— Да, с тех пор явно ничего не изменилось, — заметил Курт.
Он взял стакан с водой и надолго присосался к нему. Меня поразило, как он все время говорил о Лорен в третьем лице. Он вроде бы реагировал на ее замечания, но к ней не обращался и на нее не смотрел. Впрочем, он ни на кого не смотрел. Он не общался с нами, ни со всеми вместе, ни с кем-то по отдельности, просто вещал, а мы были его аудиторией. Мистер Монстр навострил уши и беспокойно зашевелился у меня в голове. Ему хотелось сорвать маску самоуверенности с лица этого трепла, чтобы тот закричал от страха. Мистер Монстр мечтал, чтобы этот тип взмолился о пощаде.

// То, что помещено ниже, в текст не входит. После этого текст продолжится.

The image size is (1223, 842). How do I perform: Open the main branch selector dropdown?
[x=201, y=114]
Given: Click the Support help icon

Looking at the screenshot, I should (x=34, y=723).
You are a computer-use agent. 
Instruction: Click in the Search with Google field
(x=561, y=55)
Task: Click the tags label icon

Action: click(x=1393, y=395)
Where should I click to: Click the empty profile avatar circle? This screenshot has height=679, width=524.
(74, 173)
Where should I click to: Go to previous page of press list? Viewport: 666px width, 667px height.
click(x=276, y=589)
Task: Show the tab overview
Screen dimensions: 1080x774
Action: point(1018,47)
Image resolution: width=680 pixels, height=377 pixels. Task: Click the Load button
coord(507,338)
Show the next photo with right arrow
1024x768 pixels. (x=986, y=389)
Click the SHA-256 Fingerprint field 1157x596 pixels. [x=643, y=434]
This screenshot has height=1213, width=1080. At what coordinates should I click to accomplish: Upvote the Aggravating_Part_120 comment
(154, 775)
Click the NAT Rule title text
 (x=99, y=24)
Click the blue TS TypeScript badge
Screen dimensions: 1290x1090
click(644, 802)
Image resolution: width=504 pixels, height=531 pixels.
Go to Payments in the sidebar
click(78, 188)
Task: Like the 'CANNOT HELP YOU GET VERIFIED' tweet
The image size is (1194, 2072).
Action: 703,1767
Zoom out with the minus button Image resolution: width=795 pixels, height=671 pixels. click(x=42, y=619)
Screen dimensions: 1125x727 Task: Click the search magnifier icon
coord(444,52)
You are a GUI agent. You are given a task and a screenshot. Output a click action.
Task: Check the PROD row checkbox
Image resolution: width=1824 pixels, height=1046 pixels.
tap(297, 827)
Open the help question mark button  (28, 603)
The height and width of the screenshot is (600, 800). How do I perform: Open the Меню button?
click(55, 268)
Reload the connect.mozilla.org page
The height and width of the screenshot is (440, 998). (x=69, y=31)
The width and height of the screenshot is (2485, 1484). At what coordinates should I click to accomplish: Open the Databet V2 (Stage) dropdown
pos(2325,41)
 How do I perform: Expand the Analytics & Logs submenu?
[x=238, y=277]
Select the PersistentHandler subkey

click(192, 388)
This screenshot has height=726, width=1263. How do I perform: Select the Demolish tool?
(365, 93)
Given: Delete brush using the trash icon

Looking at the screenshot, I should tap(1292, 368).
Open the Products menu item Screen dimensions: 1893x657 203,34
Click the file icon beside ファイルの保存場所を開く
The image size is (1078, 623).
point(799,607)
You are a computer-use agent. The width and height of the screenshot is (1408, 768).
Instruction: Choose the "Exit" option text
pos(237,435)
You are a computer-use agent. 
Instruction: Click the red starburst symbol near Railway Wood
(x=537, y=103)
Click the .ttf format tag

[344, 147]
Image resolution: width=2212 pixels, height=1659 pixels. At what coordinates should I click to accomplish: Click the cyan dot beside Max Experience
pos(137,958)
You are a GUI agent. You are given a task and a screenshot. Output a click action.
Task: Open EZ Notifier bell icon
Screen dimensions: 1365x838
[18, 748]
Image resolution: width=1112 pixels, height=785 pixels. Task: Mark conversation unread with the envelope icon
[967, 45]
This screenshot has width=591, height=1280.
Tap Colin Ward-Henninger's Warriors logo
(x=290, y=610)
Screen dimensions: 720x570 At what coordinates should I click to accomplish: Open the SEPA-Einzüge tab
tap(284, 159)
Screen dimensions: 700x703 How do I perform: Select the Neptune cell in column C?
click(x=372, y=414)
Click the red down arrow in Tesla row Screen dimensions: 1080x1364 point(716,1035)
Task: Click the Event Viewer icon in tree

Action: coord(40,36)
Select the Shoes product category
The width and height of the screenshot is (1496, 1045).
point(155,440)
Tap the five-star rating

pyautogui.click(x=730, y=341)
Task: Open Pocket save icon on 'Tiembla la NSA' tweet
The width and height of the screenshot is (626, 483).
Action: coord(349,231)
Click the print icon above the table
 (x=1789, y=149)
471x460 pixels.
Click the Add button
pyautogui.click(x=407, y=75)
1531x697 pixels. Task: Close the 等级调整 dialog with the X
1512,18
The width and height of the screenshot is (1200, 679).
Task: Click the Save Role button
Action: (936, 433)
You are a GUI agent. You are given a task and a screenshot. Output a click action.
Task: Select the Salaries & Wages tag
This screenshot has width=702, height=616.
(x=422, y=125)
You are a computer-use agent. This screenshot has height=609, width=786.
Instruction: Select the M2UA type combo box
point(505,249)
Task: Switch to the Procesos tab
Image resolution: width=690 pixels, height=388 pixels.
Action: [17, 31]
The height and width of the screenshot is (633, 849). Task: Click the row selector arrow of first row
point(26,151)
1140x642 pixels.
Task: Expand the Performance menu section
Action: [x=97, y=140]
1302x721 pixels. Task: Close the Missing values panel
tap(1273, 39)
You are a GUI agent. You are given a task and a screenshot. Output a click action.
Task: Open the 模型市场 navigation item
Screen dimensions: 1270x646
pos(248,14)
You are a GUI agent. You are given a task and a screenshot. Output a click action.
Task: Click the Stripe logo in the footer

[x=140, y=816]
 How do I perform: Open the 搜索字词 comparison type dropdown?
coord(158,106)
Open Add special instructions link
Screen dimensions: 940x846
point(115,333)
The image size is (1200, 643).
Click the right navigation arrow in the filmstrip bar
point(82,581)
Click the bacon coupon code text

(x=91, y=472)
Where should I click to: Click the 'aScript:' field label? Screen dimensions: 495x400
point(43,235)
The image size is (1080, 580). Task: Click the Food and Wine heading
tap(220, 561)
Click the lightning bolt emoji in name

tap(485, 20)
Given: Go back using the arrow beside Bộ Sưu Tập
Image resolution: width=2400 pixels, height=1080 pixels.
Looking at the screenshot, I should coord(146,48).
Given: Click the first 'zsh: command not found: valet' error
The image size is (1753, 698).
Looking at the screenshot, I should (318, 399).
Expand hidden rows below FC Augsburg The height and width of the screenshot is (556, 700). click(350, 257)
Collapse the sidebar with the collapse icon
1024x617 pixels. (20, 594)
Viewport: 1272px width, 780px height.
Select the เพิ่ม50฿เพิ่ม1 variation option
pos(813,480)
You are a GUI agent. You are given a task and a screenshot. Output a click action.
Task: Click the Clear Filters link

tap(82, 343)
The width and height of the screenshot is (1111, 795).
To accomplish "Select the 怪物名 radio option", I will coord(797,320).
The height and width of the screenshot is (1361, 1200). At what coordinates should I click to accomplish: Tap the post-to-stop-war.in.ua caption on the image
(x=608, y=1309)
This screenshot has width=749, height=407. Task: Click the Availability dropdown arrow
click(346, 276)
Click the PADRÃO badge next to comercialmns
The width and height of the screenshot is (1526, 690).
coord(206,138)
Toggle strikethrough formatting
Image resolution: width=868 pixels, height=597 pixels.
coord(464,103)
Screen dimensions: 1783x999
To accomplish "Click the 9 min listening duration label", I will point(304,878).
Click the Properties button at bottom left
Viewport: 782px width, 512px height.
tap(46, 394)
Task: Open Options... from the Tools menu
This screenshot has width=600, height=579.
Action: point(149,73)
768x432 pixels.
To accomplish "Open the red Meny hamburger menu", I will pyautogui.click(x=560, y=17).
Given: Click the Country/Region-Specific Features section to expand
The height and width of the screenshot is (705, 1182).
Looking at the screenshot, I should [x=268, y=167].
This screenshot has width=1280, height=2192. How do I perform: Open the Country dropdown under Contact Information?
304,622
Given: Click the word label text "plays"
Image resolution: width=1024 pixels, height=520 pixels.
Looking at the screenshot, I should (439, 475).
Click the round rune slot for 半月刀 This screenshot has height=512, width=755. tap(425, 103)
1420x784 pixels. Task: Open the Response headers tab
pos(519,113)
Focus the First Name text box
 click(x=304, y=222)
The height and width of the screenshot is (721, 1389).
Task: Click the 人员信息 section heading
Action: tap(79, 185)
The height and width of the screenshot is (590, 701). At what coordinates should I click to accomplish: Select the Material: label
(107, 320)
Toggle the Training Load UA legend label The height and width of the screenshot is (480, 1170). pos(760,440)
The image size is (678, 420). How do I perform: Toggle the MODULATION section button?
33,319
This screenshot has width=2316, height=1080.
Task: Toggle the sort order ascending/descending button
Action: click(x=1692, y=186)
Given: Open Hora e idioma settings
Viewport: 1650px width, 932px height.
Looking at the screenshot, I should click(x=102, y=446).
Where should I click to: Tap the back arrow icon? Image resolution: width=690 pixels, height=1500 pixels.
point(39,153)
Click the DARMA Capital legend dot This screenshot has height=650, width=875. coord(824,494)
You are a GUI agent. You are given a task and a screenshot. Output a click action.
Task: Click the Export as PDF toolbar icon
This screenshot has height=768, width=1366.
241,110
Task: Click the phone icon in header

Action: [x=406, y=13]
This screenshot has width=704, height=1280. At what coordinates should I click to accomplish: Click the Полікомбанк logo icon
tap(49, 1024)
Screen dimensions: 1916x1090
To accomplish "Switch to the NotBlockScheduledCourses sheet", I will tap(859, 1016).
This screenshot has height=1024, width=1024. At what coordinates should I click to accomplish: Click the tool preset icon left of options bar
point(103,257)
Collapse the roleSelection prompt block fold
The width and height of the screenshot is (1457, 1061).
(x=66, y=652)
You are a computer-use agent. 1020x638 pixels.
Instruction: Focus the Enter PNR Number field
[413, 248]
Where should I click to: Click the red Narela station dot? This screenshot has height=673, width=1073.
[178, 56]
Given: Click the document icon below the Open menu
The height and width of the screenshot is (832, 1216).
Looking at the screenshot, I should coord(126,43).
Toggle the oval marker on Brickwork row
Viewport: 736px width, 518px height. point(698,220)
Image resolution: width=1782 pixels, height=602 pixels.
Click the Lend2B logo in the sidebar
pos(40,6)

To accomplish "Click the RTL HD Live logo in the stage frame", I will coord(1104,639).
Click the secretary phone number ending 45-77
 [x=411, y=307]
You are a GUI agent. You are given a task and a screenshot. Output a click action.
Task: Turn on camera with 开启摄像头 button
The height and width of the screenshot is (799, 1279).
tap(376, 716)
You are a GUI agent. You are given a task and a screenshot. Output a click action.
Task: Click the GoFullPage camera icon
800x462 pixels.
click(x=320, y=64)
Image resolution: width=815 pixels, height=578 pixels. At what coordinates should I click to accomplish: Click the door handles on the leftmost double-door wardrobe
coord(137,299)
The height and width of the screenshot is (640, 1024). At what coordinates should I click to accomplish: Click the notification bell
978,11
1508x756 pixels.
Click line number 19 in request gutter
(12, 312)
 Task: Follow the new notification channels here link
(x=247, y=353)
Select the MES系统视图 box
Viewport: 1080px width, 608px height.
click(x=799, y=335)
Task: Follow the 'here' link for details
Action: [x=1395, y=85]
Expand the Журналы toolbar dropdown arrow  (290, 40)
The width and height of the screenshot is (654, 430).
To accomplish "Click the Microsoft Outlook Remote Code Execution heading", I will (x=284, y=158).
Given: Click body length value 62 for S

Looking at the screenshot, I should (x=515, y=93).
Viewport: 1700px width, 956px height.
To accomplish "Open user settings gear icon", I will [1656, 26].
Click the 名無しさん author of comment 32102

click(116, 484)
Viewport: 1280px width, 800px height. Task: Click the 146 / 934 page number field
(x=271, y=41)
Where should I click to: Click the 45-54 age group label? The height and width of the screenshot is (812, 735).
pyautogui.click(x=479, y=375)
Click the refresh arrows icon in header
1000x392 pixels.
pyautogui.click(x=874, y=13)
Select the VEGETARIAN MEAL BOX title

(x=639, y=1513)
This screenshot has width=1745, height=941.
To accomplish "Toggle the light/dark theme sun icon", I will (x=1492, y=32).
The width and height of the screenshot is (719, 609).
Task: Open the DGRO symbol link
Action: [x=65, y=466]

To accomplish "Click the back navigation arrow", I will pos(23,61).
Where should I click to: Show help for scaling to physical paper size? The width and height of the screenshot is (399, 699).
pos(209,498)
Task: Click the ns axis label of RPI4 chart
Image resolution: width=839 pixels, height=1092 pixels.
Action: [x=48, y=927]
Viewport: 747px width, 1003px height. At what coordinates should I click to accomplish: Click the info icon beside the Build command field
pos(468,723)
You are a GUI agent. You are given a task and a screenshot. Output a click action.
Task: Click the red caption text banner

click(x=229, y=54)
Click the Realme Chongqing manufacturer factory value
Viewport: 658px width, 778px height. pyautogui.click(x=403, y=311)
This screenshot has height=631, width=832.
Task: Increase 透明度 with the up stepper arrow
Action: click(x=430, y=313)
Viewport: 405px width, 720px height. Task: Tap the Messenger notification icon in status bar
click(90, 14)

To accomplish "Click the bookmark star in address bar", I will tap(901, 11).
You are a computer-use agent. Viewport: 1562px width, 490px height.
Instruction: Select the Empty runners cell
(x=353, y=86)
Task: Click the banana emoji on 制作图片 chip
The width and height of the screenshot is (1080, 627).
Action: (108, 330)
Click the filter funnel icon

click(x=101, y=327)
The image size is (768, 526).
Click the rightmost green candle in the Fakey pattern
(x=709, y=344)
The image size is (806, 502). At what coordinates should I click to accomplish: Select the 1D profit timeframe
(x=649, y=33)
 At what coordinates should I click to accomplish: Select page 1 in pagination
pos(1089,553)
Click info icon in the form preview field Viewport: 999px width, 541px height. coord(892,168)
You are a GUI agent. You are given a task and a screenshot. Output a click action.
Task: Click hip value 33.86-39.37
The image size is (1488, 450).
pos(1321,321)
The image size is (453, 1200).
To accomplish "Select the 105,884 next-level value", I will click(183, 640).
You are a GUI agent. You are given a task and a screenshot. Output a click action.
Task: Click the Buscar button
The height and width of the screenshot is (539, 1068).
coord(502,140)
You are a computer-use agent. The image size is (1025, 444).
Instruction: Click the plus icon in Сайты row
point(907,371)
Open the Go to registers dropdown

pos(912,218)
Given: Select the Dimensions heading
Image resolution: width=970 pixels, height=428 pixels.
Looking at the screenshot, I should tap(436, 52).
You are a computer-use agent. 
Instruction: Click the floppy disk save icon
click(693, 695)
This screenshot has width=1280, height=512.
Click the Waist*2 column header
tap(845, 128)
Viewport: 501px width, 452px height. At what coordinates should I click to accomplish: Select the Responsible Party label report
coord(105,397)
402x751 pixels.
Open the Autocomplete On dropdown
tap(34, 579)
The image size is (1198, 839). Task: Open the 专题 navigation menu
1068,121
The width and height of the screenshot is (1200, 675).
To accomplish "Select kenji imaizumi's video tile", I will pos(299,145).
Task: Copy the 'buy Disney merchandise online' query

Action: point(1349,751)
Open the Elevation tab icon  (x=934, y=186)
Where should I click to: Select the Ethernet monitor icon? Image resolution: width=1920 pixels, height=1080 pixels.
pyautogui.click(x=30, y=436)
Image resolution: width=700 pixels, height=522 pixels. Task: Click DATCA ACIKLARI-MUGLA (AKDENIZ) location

Я ушел еще глубже в себя, стараясь не замечать ни Курта, ни обеда. Вместо этого я принялся размышлять об агенте Формане, пытался представить план его действий: был ли я основным подозреваемым, или у него имелись другие? И вообще, подозревал ли он меня или просто пытался припугнуть, чтобы я выдал больше информации? Не скомпрометировав себя, а просто позволив ему нащупать недостающую улику. Масса вопросов оставалась без ответов, и я знал, что со временем они донимают его все больше и больше. Как долго миссис Кроули находилась связанной? Мог ли один и тот же человек связать ее и убить доктора Неблина? Почему мистера Кроули так и не обнаружили, хотя во всех остальных случаях появлялись выпотрошенные тела? Даже если Форман и не подозревал меня, он, видимо, догадывался, что я знаю больше, чем говорю.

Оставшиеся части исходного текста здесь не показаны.